Rádio Câmara

Reportagem Especial

A luta para levar o abuso sexual a julgamento

13/08/2012 - 09h51

  • A luta para levar o abuso sexual a julgamento (bloco 1)

  • A violência sob o manto da impunidade (bloco 2)

  • A invisibilidade das vítimas e a falta de atendimento (bloco 3)

  • A espera pelo atendimento que não chega (bloco 4)

  • As vítimas silenciosas e o Estado que não vê (bloco 5)

Divulgação
Selo concurso Tim Lopes

“A fragilidade violada – abuso sexual contra crianças e jovens com deficiência” é a Reportagem Especial que a Rádio Câmara veicula entre os dias 13 e 17 de agosto. Em cinco matérias, a série faz um panorama de como o tema aparece em quatro estados do país, além de Brasília. A série foi ganhadora da categoria Rádio do VI Concurso Tim Lopes de Jornalismo Investigativo, realizado pela ANDI e Childhood Brasil (Instituto WCF), com o apoio do UNICEF, da OIT, da FENAJ e da ABRAJI. Em vez de premiar matérias já finalizadas, o Prêmio Tim Lopes escolhe projetos sobre a temática do abuso e exploração sexual contra crianças e adolescentes, os quais recebem apoio para serem realizados.

A equipe coordenada pela jornalista Daniele Lessa Soares viajou para diversas cidades, incluindo Manaus, João Pessoa, Florianópolis e São Paulo. O retrato feito pela série é dramático: O Brasil ainda não tem estrutura para atender crianças e jovens vítimas de violência sexual, e quando o crime atinge pessoas com deficiência, a ausência de políticas públicas fica ainda mais clara. A série também aponta as ações que estão acontecendo na Câmara, dentro da CPI da Exploração Sexual, bem como os projetos de lei em análise que abordam a violência contra pessoas com deficiência.

◆ ◆ ◆ ◆ ◆ ◆ ◆

**Instruções do exercício**
De acordo com o texto sobre a reportagem especial da Rádio Câmara, em que período a série é veiculada?

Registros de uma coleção
◆ ◆ ◆ ◆ ◆ ◆ ◆

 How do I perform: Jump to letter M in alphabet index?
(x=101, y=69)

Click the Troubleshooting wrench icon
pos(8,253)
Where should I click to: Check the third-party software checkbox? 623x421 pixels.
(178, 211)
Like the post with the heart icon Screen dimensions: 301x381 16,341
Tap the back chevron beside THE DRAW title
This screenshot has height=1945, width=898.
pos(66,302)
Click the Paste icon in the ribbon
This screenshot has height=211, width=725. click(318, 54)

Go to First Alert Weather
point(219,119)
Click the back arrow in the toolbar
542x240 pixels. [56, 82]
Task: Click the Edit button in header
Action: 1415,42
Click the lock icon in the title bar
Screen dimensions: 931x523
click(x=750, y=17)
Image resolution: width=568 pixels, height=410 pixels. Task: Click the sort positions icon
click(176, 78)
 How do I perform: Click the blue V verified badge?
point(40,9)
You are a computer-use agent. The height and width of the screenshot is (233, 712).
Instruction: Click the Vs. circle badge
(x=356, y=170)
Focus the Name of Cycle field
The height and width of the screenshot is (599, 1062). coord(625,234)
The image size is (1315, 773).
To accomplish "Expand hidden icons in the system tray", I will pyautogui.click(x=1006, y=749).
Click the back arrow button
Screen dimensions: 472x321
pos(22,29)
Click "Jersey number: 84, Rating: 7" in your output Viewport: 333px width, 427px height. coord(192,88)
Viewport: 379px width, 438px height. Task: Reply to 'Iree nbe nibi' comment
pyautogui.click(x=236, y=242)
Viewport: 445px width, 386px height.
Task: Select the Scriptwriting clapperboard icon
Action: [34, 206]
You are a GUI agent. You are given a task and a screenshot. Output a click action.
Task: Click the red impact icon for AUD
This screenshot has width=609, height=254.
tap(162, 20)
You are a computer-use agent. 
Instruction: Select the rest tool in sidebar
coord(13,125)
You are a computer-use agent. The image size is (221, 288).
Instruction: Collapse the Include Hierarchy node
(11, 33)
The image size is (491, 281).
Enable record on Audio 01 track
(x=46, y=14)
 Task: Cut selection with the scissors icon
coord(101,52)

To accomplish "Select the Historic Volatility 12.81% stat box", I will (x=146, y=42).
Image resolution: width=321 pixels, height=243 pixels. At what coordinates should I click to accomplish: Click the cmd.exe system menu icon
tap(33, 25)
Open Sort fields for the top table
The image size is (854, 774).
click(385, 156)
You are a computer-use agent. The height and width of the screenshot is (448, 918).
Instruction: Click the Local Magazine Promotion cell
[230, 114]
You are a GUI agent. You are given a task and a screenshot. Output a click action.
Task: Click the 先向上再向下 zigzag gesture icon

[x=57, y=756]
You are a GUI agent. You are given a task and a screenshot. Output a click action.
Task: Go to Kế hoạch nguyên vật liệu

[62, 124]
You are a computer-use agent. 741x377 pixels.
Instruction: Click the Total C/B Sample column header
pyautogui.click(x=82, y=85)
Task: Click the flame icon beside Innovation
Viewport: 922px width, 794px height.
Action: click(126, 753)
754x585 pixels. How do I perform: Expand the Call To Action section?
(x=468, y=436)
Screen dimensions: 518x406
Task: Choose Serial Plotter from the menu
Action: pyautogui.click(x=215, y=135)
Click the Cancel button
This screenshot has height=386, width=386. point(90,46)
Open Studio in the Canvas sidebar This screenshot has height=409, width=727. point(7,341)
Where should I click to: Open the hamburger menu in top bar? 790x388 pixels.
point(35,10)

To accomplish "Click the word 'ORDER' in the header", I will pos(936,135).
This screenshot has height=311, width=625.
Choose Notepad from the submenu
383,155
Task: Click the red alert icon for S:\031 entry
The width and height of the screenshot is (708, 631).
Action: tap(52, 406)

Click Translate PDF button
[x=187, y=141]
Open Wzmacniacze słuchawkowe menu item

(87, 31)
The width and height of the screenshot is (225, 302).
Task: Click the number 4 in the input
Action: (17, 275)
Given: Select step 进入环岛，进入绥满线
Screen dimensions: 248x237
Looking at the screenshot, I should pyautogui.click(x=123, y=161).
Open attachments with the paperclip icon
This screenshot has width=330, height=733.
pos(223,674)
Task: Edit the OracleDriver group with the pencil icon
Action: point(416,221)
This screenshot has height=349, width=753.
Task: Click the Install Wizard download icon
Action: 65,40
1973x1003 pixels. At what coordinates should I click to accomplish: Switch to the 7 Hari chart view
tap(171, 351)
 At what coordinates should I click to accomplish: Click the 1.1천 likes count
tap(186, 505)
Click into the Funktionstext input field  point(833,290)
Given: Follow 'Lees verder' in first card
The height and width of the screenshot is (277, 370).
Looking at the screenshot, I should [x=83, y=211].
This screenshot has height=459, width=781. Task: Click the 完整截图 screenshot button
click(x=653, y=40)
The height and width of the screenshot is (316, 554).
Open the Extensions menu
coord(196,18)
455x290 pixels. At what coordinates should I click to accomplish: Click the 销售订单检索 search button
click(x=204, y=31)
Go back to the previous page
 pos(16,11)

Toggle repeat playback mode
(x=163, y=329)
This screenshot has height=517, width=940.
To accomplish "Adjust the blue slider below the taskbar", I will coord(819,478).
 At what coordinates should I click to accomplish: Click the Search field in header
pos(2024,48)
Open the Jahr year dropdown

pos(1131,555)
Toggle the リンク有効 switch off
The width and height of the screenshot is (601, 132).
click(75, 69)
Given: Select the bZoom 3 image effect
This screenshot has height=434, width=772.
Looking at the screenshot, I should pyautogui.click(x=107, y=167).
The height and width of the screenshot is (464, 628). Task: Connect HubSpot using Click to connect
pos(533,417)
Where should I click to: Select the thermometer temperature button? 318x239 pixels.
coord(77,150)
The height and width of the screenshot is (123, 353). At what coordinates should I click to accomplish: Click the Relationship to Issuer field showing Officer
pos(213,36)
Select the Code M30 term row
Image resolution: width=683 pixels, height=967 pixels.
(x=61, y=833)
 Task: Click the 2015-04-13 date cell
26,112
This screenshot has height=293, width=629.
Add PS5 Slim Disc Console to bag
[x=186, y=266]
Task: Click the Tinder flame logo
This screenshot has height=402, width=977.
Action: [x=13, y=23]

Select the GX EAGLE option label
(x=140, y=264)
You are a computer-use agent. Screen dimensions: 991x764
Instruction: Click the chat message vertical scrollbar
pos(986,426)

◆ ◆ ◆ ◆ ◆ ◆ ◆

**Resultado abaixo**
Entre os dias 13 e 17 de agosto.